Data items
•••
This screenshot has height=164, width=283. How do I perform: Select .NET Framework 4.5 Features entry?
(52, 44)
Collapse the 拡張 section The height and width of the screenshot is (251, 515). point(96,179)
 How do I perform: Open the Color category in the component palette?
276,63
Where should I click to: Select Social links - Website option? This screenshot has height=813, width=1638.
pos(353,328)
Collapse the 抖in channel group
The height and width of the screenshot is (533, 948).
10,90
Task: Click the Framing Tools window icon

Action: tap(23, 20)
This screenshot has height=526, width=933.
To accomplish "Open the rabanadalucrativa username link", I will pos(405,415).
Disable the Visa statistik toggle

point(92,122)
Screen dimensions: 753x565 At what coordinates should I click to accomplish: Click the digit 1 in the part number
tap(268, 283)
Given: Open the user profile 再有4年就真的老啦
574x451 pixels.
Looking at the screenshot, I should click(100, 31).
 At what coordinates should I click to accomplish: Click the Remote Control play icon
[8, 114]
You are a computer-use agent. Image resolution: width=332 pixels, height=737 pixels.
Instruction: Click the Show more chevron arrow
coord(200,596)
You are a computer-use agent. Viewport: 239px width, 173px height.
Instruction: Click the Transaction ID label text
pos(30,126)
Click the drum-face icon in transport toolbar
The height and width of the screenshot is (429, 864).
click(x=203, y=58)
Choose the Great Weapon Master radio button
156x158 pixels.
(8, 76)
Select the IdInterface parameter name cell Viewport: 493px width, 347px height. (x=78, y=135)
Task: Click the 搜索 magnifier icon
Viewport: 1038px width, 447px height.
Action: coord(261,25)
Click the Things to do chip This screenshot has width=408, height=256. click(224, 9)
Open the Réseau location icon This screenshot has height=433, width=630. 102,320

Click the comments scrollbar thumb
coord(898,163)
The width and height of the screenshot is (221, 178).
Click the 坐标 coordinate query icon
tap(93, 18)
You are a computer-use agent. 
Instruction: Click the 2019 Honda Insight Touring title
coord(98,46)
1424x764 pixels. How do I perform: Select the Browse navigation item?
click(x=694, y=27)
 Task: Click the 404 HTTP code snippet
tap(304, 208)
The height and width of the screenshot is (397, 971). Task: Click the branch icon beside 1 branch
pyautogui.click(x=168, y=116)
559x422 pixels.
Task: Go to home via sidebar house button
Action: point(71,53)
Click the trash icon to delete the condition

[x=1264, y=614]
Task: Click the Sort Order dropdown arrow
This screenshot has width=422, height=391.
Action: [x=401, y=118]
•••
§ WORK TO BE COMPLETED:
The only acceptable answer is a number: how many lines in the data above hold the word "computer".

§ SOLUTION TO THE PROBLEM:
3